Dayton Offers Support to Laid Off Workers in Int'l Falls Visit
Posted at: 10/09/2013 8:56 AM
| Updated at: 10/10/2013 10:16 AM
Minnesota Governor Mark Dayton traveled to International Falls on Wednesday to support hundreds of workers laid off there this month.
The layoffs at Boise Inc. came in response to a decrease in product demand, and a company spokesperson said 265 workers are now unemployed. That means $21 million in payroll will not make it into the local economy.
Governor Dayton said state agencies are helping displaced workers get unemployment benefits and training grants, but he said it is only a start to the recovery.

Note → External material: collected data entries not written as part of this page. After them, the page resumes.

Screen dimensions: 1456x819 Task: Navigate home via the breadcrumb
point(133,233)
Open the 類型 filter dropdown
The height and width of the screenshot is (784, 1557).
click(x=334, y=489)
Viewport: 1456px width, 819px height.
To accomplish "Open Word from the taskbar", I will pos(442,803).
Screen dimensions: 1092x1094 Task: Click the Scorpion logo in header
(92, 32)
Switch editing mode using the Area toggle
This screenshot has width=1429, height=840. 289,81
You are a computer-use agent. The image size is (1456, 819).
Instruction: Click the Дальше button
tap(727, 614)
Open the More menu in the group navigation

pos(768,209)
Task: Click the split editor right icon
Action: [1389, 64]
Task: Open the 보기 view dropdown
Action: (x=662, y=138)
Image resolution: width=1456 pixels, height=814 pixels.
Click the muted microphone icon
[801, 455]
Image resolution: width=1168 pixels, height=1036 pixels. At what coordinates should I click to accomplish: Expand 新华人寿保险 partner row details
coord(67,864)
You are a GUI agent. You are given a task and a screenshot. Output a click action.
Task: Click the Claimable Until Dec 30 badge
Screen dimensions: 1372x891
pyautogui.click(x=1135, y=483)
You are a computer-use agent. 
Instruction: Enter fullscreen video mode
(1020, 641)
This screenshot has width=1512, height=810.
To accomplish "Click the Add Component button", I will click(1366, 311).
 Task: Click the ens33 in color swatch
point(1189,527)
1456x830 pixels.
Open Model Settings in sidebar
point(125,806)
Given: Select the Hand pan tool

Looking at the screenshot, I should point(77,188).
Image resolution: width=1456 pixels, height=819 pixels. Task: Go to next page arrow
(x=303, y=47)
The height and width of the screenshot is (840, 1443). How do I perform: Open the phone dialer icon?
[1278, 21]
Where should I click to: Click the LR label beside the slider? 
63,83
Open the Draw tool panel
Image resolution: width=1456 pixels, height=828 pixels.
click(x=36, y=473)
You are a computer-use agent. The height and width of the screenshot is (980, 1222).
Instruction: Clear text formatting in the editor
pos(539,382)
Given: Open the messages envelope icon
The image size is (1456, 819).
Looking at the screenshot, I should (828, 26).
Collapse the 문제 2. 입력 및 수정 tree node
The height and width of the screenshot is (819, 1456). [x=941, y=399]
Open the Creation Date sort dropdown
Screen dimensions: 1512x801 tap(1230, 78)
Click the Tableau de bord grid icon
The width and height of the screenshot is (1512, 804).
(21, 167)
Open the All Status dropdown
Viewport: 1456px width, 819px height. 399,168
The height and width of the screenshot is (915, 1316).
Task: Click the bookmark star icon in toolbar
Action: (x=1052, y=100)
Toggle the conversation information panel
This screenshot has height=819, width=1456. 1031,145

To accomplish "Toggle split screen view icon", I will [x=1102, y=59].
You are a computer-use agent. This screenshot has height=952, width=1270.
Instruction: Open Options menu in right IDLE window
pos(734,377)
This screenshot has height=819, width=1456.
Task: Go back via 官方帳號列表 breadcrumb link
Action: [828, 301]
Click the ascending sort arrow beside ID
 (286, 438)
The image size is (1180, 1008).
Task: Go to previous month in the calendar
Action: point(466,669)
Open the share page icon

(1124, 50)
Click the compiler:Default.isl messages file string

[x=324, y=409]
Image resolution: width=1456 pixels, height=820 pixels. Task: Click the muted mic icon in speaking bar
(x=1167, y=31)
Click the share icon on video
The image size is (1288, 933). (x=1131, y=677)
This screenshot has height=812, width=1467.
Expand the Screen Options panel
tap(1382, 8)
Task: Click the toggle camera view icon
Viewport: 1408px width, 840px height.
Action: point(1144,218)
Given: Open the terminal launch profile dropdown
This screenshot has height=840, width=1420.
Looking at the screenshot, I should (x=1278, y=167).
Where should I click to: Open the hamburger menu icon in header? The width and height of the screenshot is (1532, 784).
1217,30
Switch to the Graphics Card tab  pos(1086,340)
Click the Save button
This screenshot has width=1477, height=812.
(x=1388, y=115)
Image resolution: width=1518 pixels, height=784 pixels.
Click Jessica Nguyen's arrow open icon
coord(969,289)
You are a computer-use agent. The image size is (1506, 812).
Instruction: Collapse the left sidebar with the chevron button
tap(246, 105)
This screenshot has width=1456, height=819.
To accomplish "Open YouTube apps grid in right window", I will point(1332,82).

“These are tough times especially for a community like this that the company has been so much a part of their existence for a century,” Dayton said.
The impact on the Northland communities of Koochiching County was hard to express for Commissioner Wade Pavleck.
“To say it's hurt the local community is an understatement. That's 40 percent of the workforce. Those are extremely high-paying jobs, and that is the main industry in Koochiching County,” Pavleck said.
He hopes the governor will support state funding for local improvement projects. He said the projects could help diversify the local economy. For example sewer treatment in the Voyageur's Park Basin could support failing tourism.
“The resorts couldn't operate anymore. They can't build a treatment system large enough to handle that effluent so they have been put in a position of hauling their waste everyday, and they can't continue financially,” Pavleck said.
He said the sewer treatment would protect the environment but also create construction jobs.
“Sewer does spur development. I've got developers waiting to build, but they're not going to do it without sewer,” Pavleck said.
Pavleck said local government is putting up money for projects like that one, but he said only state bonding money can make it happen. Dayton said he will support the sewer project and improvements at the Northeast Regional Corrections Center.
Local leaders were optimistic the bonding projects would patch the local economy, but the state legislature may not hand out bonding money until late 2014.